A tale of two trials: Truth and justice have been subverted in different ways in America and Russia | Feb 20, 2021

by Garry Kasparov

READ ORIGINAL ARTICLE AT THE NEW YORK DAILY NEWS”

Since the start of the year, much of the world’s attention was focused on two trials on opposite sides of the world. In one, a brave truth-teller was persecuted by a vengeful administration after stirring up his patriotic followers in protest against tyranny. In the other, Donald Trump was acquitted by the Senate.

It’s hard to imagine any similarities between Trump’s second impeachment trial and that of Russian opposition leader Alexei Navalny in Moscow, but there were a few. For example, in both trials, the outcome was known well in advance.

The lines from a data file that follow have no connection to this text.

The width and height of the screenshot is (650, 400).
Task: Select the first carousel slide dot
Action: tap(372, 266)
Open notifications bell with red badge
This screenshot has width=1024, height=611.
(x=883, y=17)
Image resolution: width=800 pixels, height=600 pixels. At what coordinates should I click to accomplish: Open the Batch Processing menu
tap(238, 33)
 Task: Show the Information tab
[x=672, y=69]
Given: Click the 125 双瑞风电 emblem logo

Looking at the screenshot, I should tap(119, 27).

Trump’s legal team was cobbled together from the few people left on Earth whose reputations couldn’t be tarnished by associating with him. They barely bothered to make a case for the defense. They knew that even if Trump made a full confession to all charges of inciting the Jan. 6 attack on the Capitol, there wouldn’t be 17 Republicans willing to risk their political futures by doing the right thing. It’s the Trump party and has been for some time, and there is no place in it for the truth or the rule of law.

Several of the handful of GOP dissenters, although not including the only one who also voted to convict Trump the first time, Utah’s Mitt Romney, were quickly sanctioned by their state parties for daring to vote their consciences.

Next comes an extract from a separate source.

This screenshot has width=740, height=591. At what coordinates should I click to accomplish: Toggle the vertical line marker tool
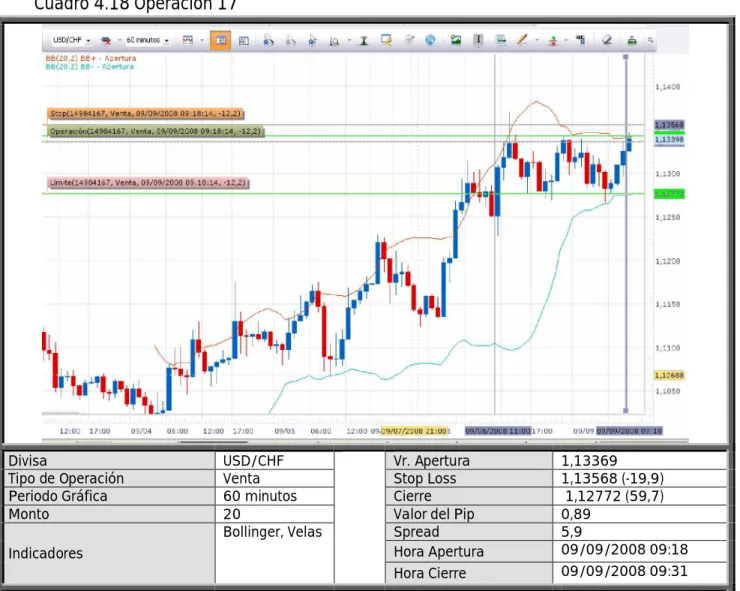tap(478, 40)
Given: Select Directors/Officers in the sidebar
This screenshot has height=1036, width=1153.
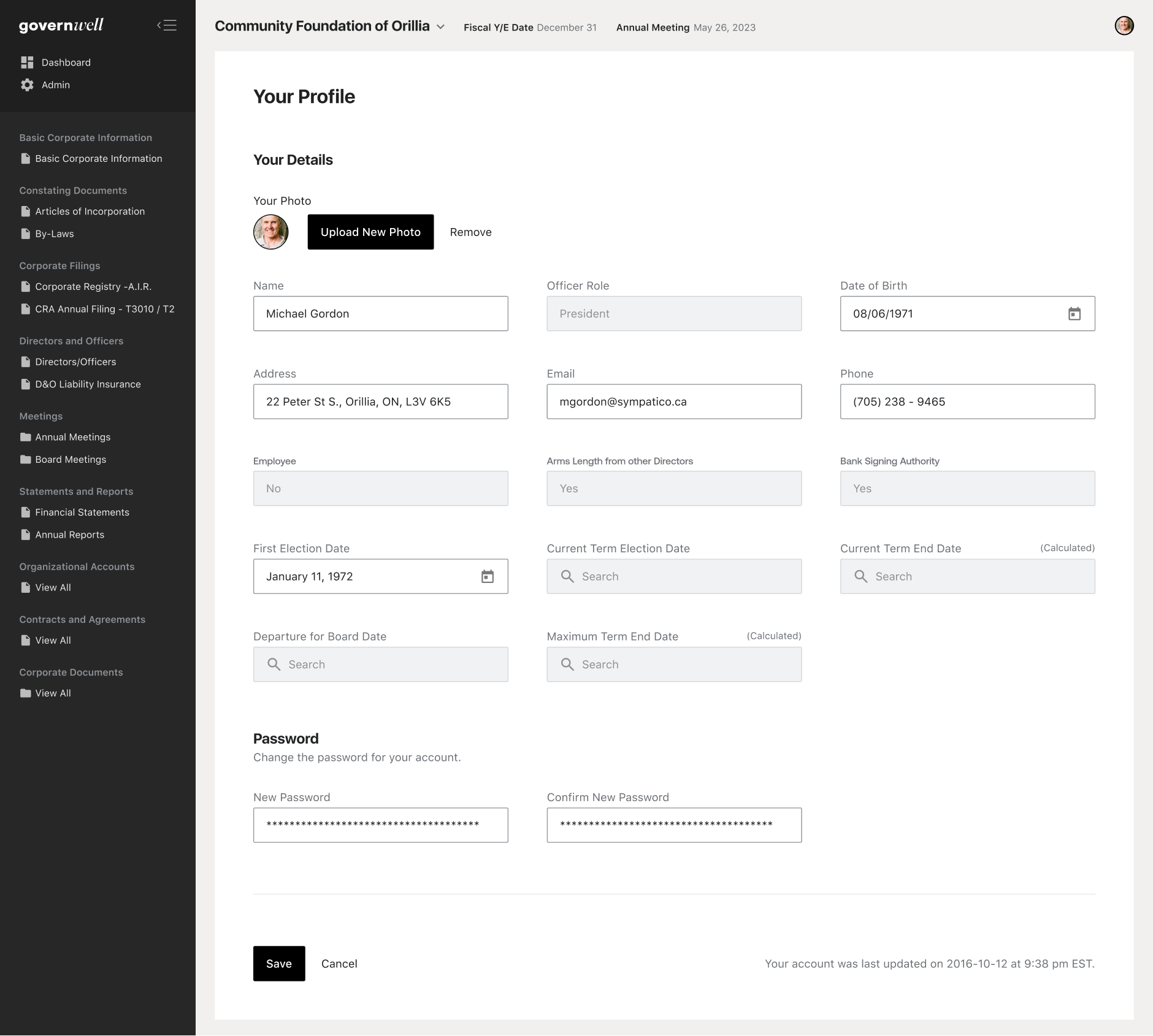Looking at the screenshot, I should [75, 362].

Meanwhile, in Moscow, Alexei Navalny was quickly convicted for violating his probation. Having been sentenced on spurious charges of embezzlement several years ago, Navalny couldn’t make his required probation visit because he was in a coma after being poisoned by Vladimir Putin’s assassination squad last August. His real crime was failing to die as arranged, as well as cleverly exposing one of his assassins.

There is no independent judiciary in Putin’s Russia, much as the parliament has become a purely decorative branch during Putin’s 20 years in power. This is far from the case in the United States, but when the jury is compromised as in the Senate trial, there can be little expectation of justice. In both trials, the result demonstrated dysfunction and injustice at the highest level, with serious implications for each country going forward.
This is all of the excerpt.